Reporting credit fraud is a story about one of my experiences with credit fraud.

Our experiences are good tools to help others learn about those things that they have not experienced.

Here is my reporting credit fraud experience. Hope there is much to learn here.

This experience was a few years back, but still has pertinent information and ideas to combat credit fraud.

My day of reporting a credit fraud started with opening my email and finding an email from Mint.com alerting me to an overdrawn account.

If you are not familiar with the service, it is one of the many that monitors your finances. You load all your information into the service and they supply you with alerts to suspicious activity and a statement of usual activity once a month.

The account Mint was alerting me is a well supplied checking account that is backed up by one of my savings accounts.

If I am overdrawn on my checking, it accessed my savings to keep me from incurring fees.

As you might think I was in instant alarm. I had previously joined Mint at the beginning of the year as I had seen many recommendations from leading authorities that it was a good service.

Yet at the time I was hesitant to load all the information they wanted me to load into their system.

As the year went by I kept seeing recommendations for Mint and decided to give them a REAL try. Am i glad I did! I check my accounts pretty regularly but sometimes a week or more may go by if I get too busy.


That won't happen again, but with a service like Mint you have an extra layer of protection.

Reporting credit fraud and continuing thoughts



When I opened that email it alerted me to a 683.00 shortage in my account. Well my eyeballs were popping out and my head was spinning!

I was telling myself to be calm and not hyperventilate. Most stories that I had heard about credit fraud and reporting missing funds,  were that if the reporting credit fraud is done quickly, you lose nothing. That is exactly how it went.


When I checked my account on line I found two checks that weren't written out by myself and it was obvious that I hadn't written them!

There was not even any attempt to duplicate my signature. The information on the checks were all correct even the numbers of the checks. They were only 6-7 checks ahead of where I actually was in the check count.

I had in my possession the numbered checks they duplicated, not yet used, affirming they were fraudulent.


So I spent the time at the bank changing my account and later to the police reporting the credit fraud.

In between the two visits I kept thinking how did these people get my information?
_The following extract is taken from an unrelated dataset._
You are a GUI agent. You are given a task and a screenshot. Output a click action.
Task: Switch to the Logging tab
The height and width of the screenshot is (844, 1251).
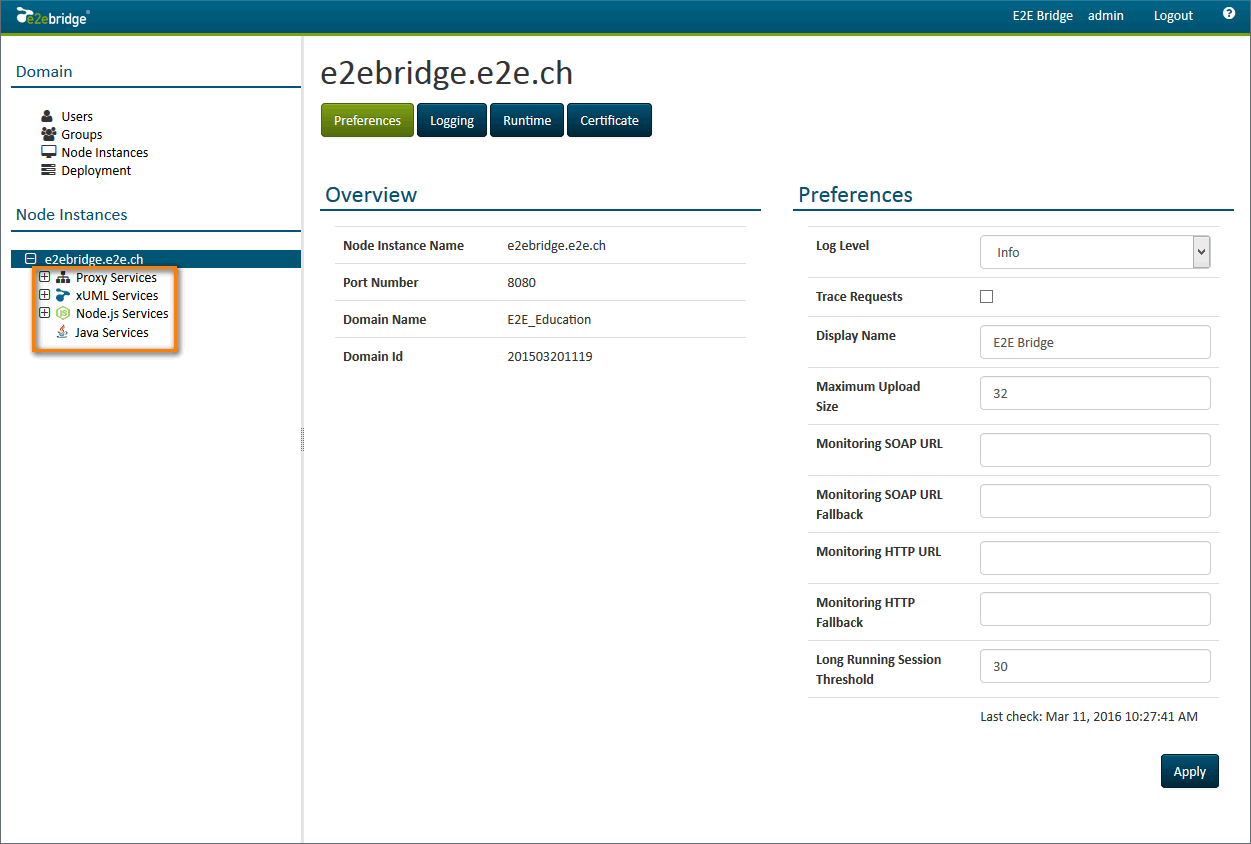452,120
I do not use the checks to this account that often.

My research on skimming has let me know that business owners that are quite reputable can still have employees that are not.
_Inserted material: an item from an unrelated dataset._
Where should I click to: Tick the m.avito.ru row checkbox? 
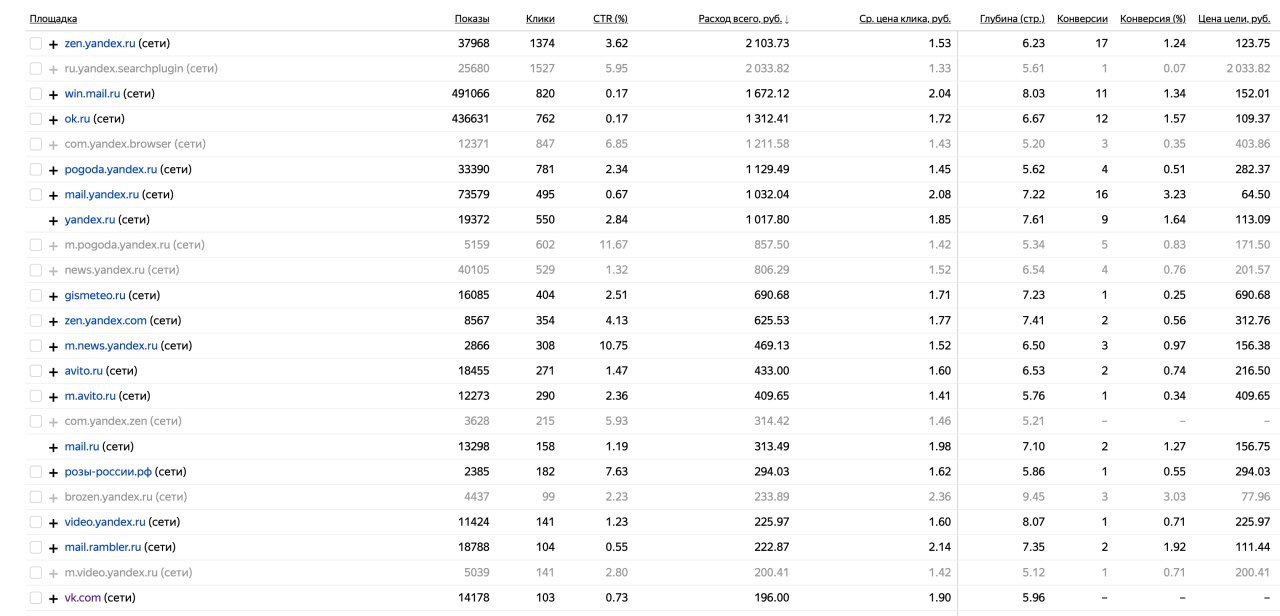click(36, 396)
So that is where my thinking went that day.


On the way home I remembered an incident back in May of that year.

A recipient of one of my checks cashed one of my checks at her bank. I don't know why they didn't scan and send the information of a cashed check to the federal reserve, but they bundle them up and a courier takes them to their next destination.

Thankfully since then most checks are now handled digitally!


Well that courier was attacked and his bundle was stolen. This is how my information got into the hands of these people and possibly distributed.

Another incident at the time which may not be related, is the day after the first check got cashed, I got a phishing text message on my phone (my phone number is printed on my checks.) Maybe that practice should now be avoided.


The message sent said that my credit union debit card had a pending alert and I needed to call the toll free number (that wasn't toll free at all,) to follow instructions to resolve the alert.

Banks and credit unions do not communicate important messages this way.

What continued to worry me is that this could of very well not been the end of my reporting credit fraud troubles.


There are underground websites that sell this information.

I'm wondering if it stays somewhere and they continue their efforts to piece the rest of the information they need to open accounts, get medical attention, cell phones and a host of other things you need to worry about when your information has been compromised.


What I learned, and was reinforced in my reporting credit fraud experience, was that you can not have enough protection when it comes to credit fraud.

Monitoring accounts yourself is a necessary action that MUST be done regularly.

The addition of any services that help you cannot hurt.

We cannot protect ourselves from all credit fraud attacks but we can minimize what they can do and fight back with vigilance and quick reporting of credit fraud.